Most educational programs pose that “quizzing” their child’s stay during their ex-spouse’s time should be avoided. Unmistakably, asking about mom or dads new date or spending habits reflects immaturity, and is indicative that the person has not healed from the divorce. Yet, contrary to popular teachings, remaining silent if you have an ex-spouse that participates in bad mouthing is one of the worst things a parent can do. Many parents are indeed in a conundrum when the child comes home, Sunday evening, or what ever day the decree has established, and their children display various undesirable behaviors. The targeted parent knows all too well that the child did not leave in this disposition. Depending on the age of the child, behaviors can range from rudeness, the popular silent treatment, or outright aggression. If a parent inquires how the weekend went, and the reason for their new mood, the child becomes defensive. The other option is to ignore the behavior and not to ask. On the other hand, remaining silent is one of the worst tactics to offset vindictive tactics by a passive aggressive ex-spouse. What then, is a parent to do?
As noted by Dr. Warshak (2001) author of Divorce Poison, “The conventional advice is to do nothing for fear that any response could result in greater injury to the children” (p.1). Sadly, this is what many target parents do—nothing. He goes on to note that being passive has not worked and it often progressively deteriorates the parent child relationship. Dr. Warshak suggests that, “parents need to develop a thick skin” (p.46). When the child comes home and openly discloses verbal trash that the ex spouse has said, the parent will have a strong urge to engage in defense and debate. Warshak (2001) notes that, “One cannot reason with an alienated child if their mind is not open to reason” (p.170). Thus, what should a parent do with a child that has a closed mind? Despondently, there are times when children need to hear constructive criticisms of their other parent (p.13). Sure, this is not ideal. Keeping children out of the middle is the best parenting practice. Nevertheless, not saying a word may eventually sever any form of relationship.

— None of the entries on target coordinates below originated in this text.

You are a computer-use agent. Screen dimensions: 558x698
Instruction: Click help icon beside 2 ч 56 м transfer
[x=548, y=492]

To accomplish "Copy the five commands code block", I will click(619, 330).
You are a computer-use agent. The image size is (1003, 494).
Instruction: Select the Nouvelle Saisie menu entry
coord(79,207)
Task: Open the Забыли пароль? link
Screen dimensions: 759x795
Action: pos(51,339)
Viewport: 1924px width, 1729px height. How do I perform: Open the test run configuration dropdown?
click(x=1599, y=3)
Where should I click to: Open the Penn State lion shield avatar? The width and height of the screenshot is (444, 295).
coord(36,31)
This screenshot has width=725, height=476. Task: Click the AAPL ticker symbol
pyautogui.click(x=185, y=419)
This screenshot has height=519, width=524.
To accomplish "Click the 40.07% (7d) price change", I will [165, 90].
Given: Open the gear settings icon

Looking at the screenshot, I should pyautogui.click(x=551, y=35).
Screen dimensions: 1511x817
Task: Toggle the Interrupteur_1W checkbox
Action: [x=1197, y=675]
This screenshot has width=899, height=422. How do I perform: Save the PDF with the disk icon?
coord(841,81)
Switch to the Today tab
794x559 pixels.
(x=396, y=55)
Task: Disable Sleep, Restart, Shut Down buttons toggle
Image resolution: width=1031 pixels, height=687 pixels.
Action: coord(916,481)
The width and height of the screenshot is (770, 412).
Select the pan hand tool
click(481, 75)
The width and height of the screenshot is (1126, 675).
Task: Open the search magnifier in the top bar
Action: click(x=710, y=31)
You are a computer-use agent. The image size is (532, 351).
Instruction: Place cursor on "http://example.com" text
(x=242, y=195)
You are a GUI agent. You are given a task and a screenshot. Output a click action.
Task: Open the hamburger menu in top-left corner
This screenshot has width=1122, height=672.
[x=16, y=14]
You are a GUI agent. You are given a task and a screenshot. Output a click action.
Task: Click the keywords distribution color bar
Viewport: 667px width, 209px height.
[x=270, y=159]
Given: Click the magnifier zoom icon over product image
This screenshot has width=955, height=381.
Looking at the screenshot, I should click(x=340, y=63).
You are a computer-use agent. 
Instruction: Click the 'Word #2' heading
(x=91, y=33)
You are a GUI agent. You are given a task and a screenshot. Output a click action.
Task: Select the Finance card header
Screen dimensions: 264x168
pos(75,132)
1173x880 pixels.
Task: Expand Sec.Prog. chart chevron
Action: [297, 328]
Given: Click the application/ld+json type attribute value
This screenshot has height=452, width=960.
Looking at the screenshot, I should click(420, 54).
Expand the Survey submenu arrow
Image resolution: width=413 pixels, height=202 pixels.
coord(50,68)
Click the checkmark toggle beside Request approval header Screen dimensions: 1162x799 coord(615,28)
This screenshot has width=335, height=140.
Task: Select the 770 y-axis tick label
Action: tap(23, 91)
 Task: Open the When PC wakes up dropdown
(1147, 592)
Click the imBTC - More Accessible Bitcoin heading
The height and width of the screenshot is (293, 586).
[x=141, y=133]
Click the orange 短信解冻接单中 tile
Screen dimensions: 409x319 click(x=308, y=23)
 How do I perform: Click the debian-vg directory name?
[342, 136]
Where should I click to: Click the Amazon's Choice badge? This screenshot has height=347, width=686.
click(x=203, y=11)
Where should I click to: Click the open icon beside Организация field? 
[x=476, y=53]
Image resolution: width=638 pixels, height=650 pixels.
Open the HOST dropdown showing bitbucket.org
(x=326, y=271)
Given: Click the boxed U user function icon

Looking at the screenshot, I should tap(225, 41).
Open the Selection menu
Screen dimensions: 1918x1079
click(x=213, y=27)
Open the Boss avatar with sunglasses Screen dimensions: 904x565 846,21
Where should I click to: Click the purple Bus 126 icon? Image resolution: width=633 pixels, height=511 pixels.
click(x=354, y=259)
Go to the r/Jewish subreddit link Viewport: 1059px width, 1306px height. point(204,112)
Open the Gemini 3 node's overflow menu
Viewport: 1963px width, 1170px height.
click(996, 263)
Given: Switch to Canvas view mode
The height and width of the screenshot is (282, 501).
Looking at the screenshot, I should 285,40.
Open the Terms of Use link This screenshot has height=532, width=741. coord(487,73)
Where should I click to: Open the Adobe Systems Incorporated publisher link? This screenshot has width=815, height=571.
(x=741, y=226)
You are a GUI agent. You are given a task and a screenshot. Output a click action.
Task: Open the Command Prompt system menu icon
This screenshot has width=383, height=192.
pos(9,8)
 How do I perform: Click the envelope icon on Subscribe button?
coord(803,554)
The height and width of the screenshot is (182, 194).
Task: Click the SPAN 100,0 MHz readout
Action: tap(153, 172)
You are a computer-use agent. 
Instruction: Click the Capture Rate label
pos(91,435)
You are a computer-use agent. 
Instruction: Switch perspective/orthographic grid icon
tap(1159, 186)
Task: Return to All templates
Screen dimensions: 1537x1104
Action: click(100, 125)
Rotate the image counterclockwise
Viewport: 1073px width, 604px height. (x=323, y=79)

The key factor is that a parent must consider the reason for their response. According to Warshak, “you must be convinced that it is primarily for your children’s welfare, and not primarily for your own satisfaction, and that the disclosure primarily helps your children rather than hurts them” (p.13). The parent must keep in mind that the child’s un-desirable behavior is perpetuated and condoned. They have learned that they can get away with disrespectful behavior when it is encouraged and sanctioned by the other parent (p.57). Put another way, the kids get kudos for acting disrespectful and harboring disparagement. Unfortunately, while always a last resort, going back to court may be the only option for a target parent. Innocent children should not have to endure bad mouthing by a parent that is too immature to find an age appropriate sounding board.